▸ **WHAT YOU SHOULD DO**
When you come to a picture, pass over it, and set down the entries below exactly.
§
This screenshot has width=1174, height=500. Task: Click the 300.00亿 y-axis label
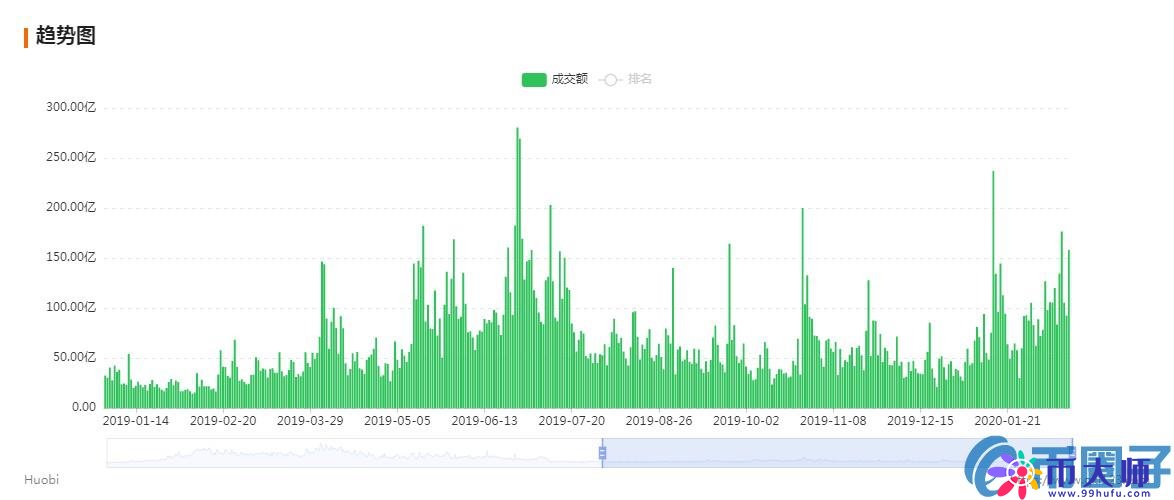click(70, 107)
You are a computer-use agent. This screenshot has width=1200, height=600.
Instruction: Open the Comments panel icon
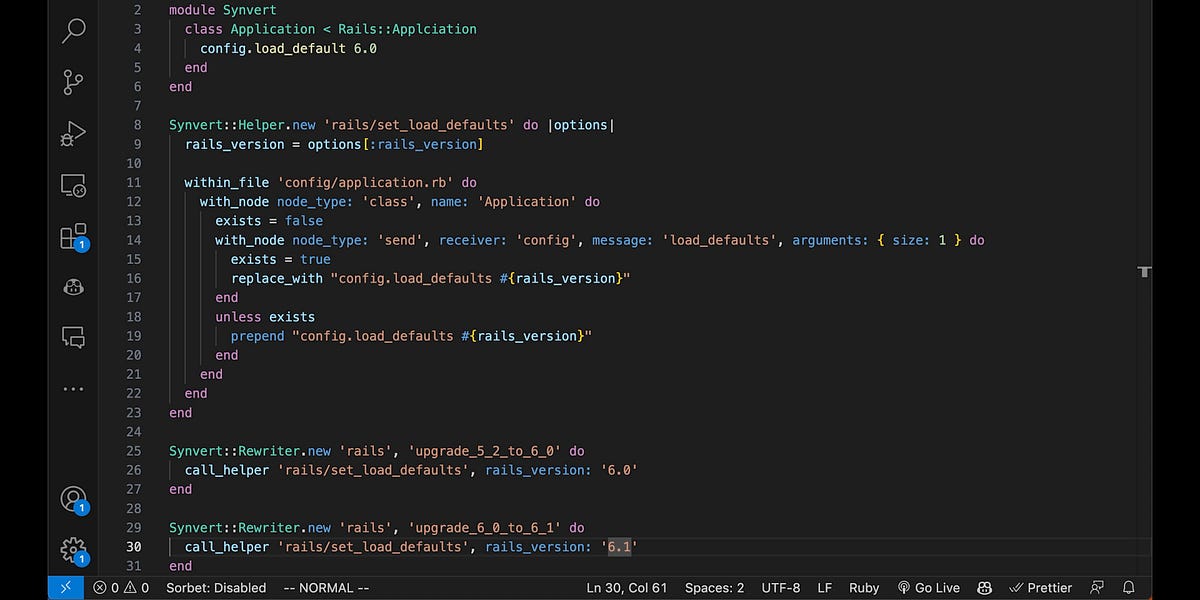72,337
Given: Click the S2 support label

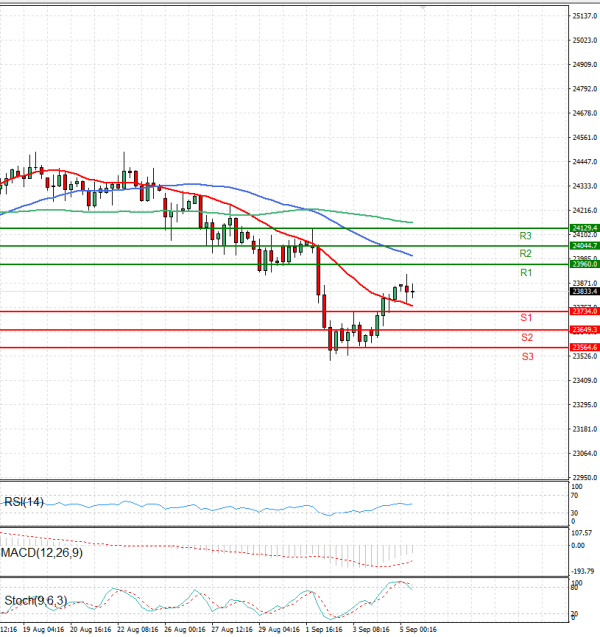Looking at the screenshot, I should (x=525, y=338).
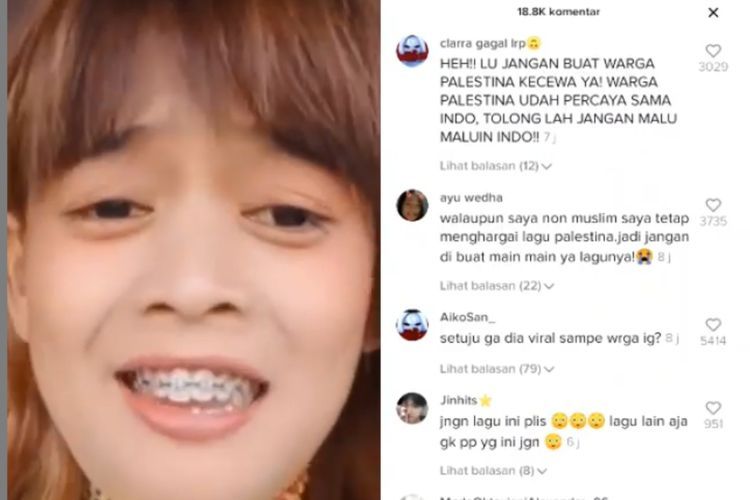Image resolution: width=750 pixels, height=500 pixels.
Task: Like the comment by clarra gagal lrp
Action: click(713, 51)
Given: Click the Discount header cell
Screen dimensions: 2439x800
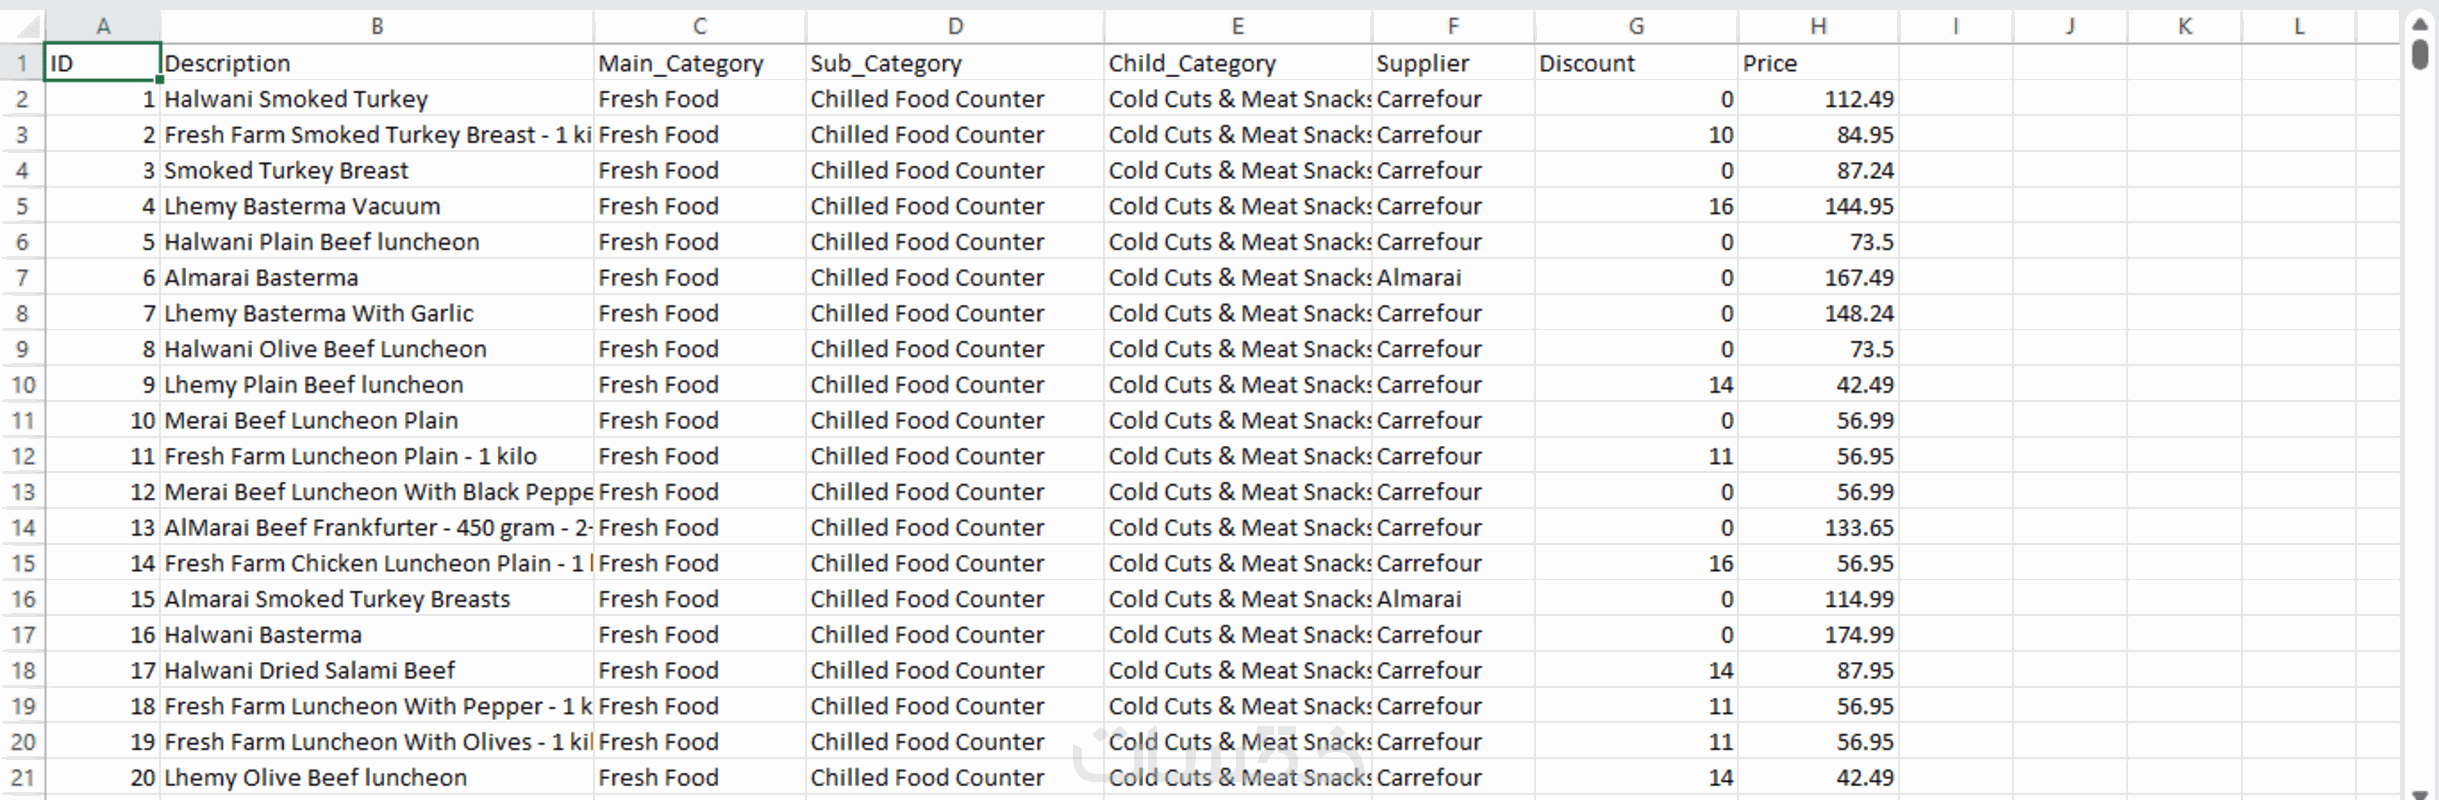Looking at the screenshot, I should pos(1635,64).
§
▸ **SOLUTION**
This screenshot has width=1174, height=500. Task: Click the 300.00亿 y-axis label
click(70, 107)
You are a computer-use agent. This screenshot has width=1200, height=600.
Instruction: Open the Comments panel icon
72,337
Given: Click the S2 support label

Looking at the screenshot, I should (x=525, y=338).
Image resolution: width=750 pixels, height=500 pixels.
Task: Like the comment by clarra gagal lrp
Action: click(713, 51)
Given: Click the Discount header cell
Screen dimensions: 2439x800
Looking at the screenshot, I should pos(1635,64).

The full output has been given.